Ron Zorn is my Obi Wan when I seek brave new hope for vintage pens. I mailed the pen to him and asked that he restore the Parker to its working glory. While he was at it, I inquired if he would take the Medium-Broad nib in trade for something narrower. Lucky for me, he had an EF in stock.
The sac nipple was fine so the damaged sac was ditched for a modern equivalent from David Nishimura. To finish the restoration, he repaired a cap ding, fixed the inner cap, replaced the cracked jewel, re-frosted the Lustraloy, and polished all the Lucite bits. It took a few months for the lot to come together but good things, and good work, take time.
So why the “51”? Why did a sixty-year old pen displace a pair of esteemed Pilot #15s (a 743 and 823) as my daily driver?

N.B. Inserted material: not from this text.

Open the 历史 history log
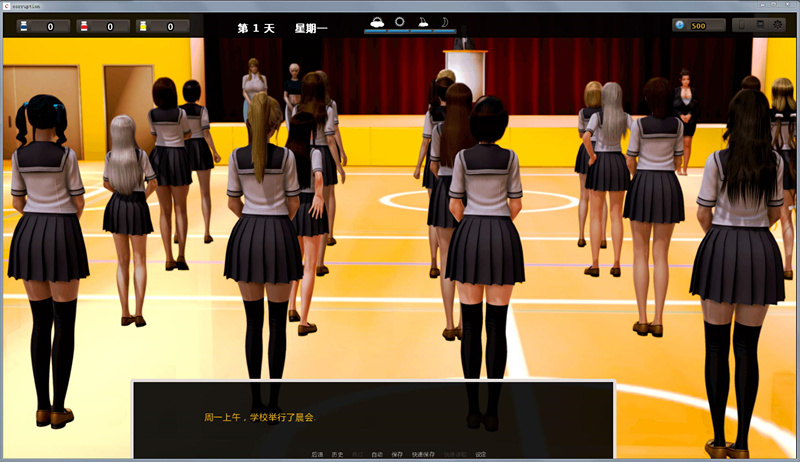[337, 454]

Size and ergonomics are right, as the “51” shows remarkable design genius. There is enough to hold on to, but no more than necessary. The seamless transition between cap and barrel makes for one long and smooth grip section. At times it feels like holding a worn bar of soap. It is tough to beat that degree of comfort.
The slip cap makes it easy to deploy. For journaling and other leisurely writing, a screw cap is no bother. When folks ambush you throughout the day with stuff to sign, drafts to mark, and forms to fill, a slip cap is a kind mercy.
Cap-off time is amazing. Ever get stuck in a two-hour meeting? I’ve had many nibs dry out, especially when the AC is working as it should. Yes, I can revive a stalled nib with a bit of “calligrapher’s elixir” but I can never get used to Blue Black’s bitterness. I’ve had the “51” stay uncapped for twenty minutes and it still wrote when I needed it to. My taste buds rejoice.
Nib feel is firm but grants smoothness and speed that a flex or semi-flex can’t provide. Paired with light overall weight, the pen makes a wonderful, reliable workhorse that just happens to look good.
With all their manufacturing tech, Parker might do well to revive this design. The average convert comes from a ballpoint or rollerball past, and the “51” makes a daunting shift a lot easier for new folks.